Leichte Verzweiflung klang aus ihrer Stimme.

„Ich bin auf dem Weg nach Porto Santo Stefano. Wenn Sie wollen, kann ich Sie bis dorthin mitnehmen“, bot ich ihr selbstbewusst an.

Sie zögerte kurz. Wusste nicht so recht, ob sie dieses Angebot annehmen sollte. Konnte sie mir trauen? Doch ihre Not siegte über die Angst.

„Ja“, stimmte sie schließlich etwas schüchtern zu.

„Sie müssen sich an mir festhalten“, meinte ich zu ihr, als wir schließlich auf dem Roller saßen.

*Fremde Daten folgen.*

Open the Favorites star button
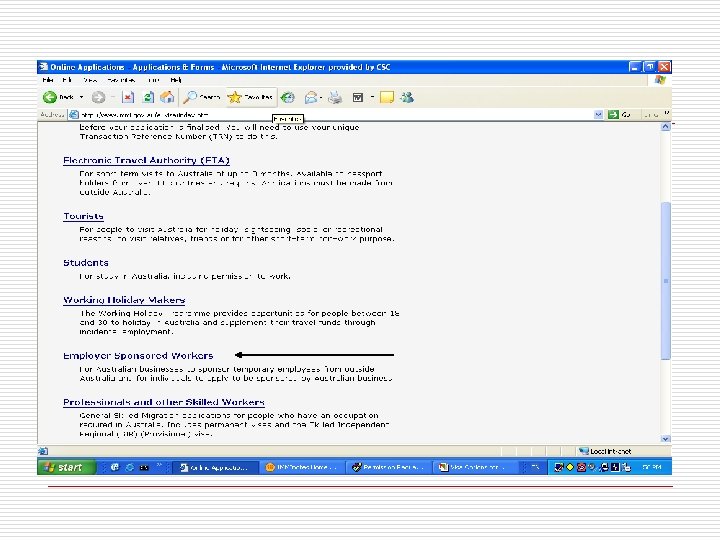The width and height of the screenshot is (720, 540). (x=251, y=97)
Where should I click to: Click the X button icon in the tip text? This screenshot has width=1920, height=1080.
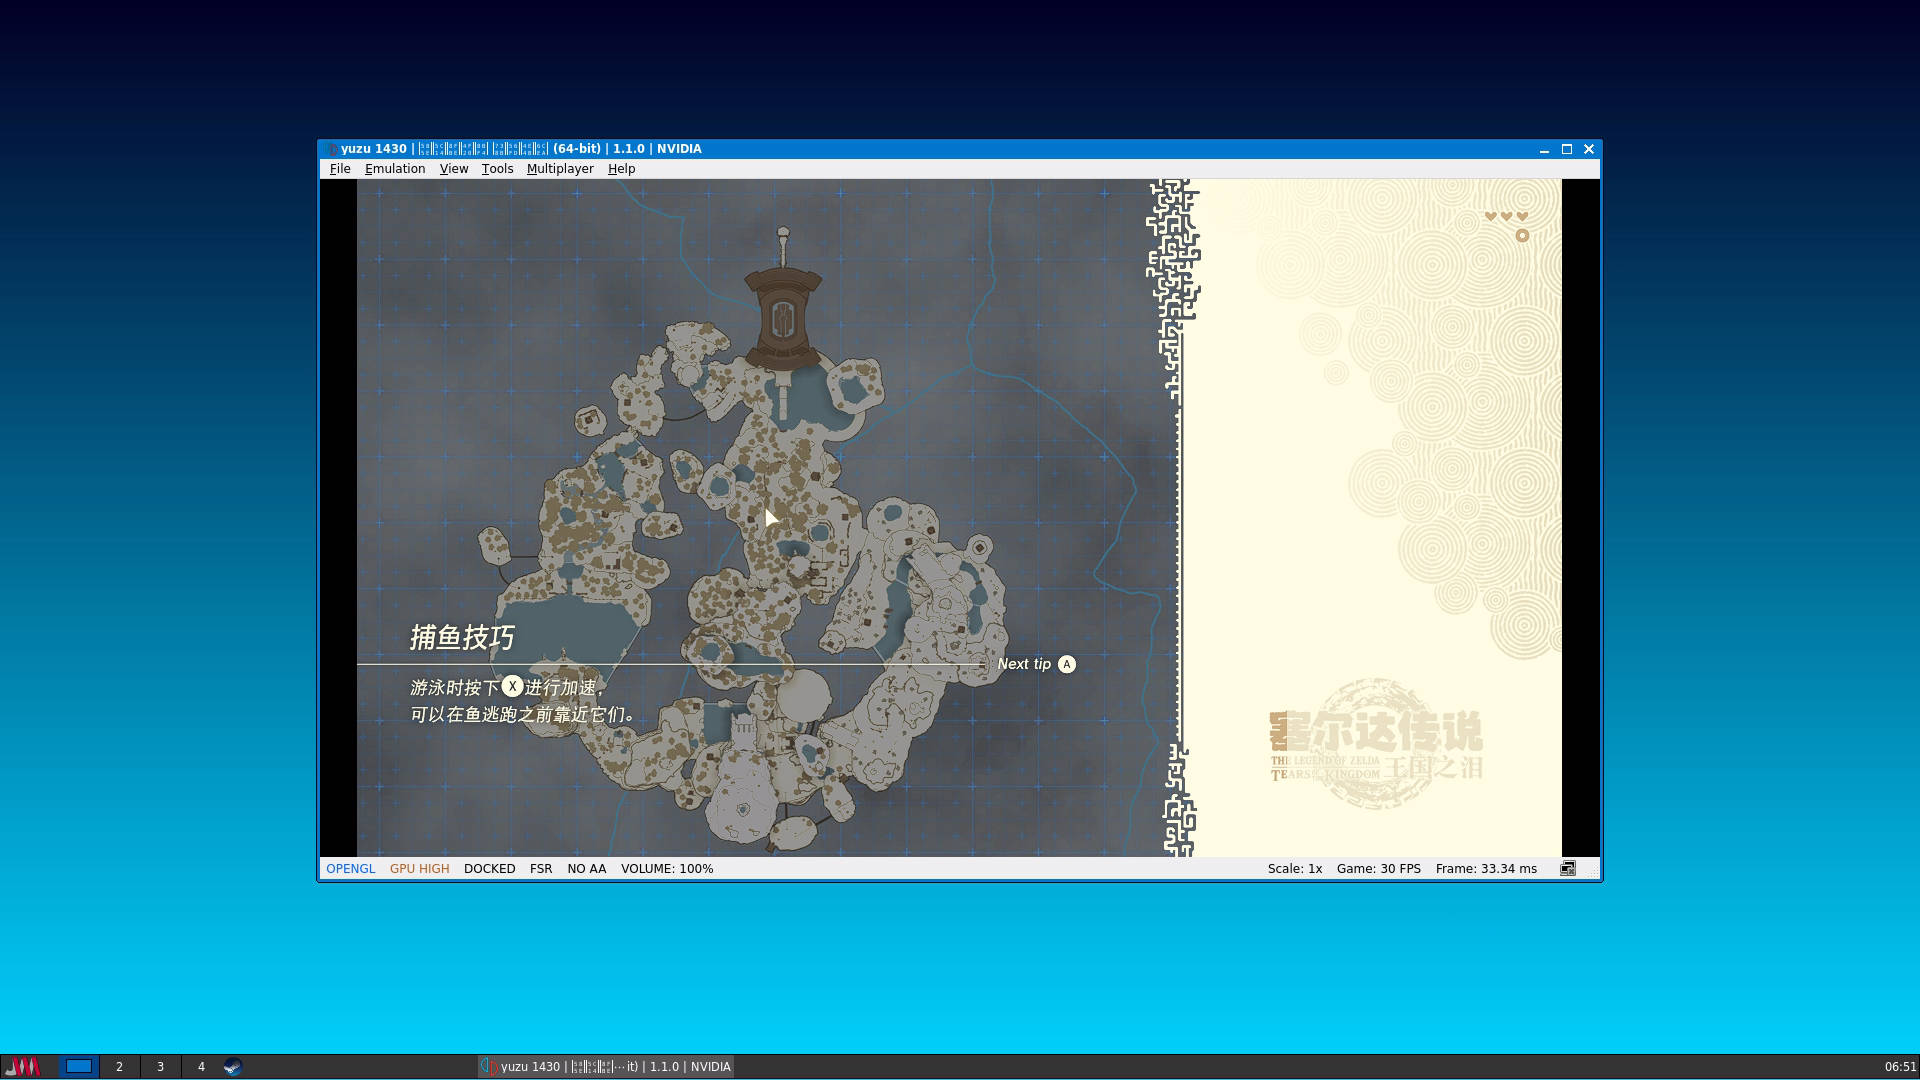pyautogui.click(x=512, y=686)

Wortlos gehorchte sie mir und legte ihre Arme um mein Becken. Es war schön, sie so nah an mir zu spüren. Ich startete den Motor und beschleunigte in sportlicher Fahrweise, was ihr einen kleinen Juchzer entlockte und mir ein mildes Lächeln aufs Gesicht zauberte. Ich hatte fast das Gefühl, als wäre das ihre erste Fahrt auf einer Vespa. So was hatte sie wohl auch gar nicht nötig.

„Wo soll ich Sie absetzen?“, versuchte ich gegen den Fahrtwind anzukommen, während wir gerade auf der warmen Teerstraße in den Ort hineinfuhren.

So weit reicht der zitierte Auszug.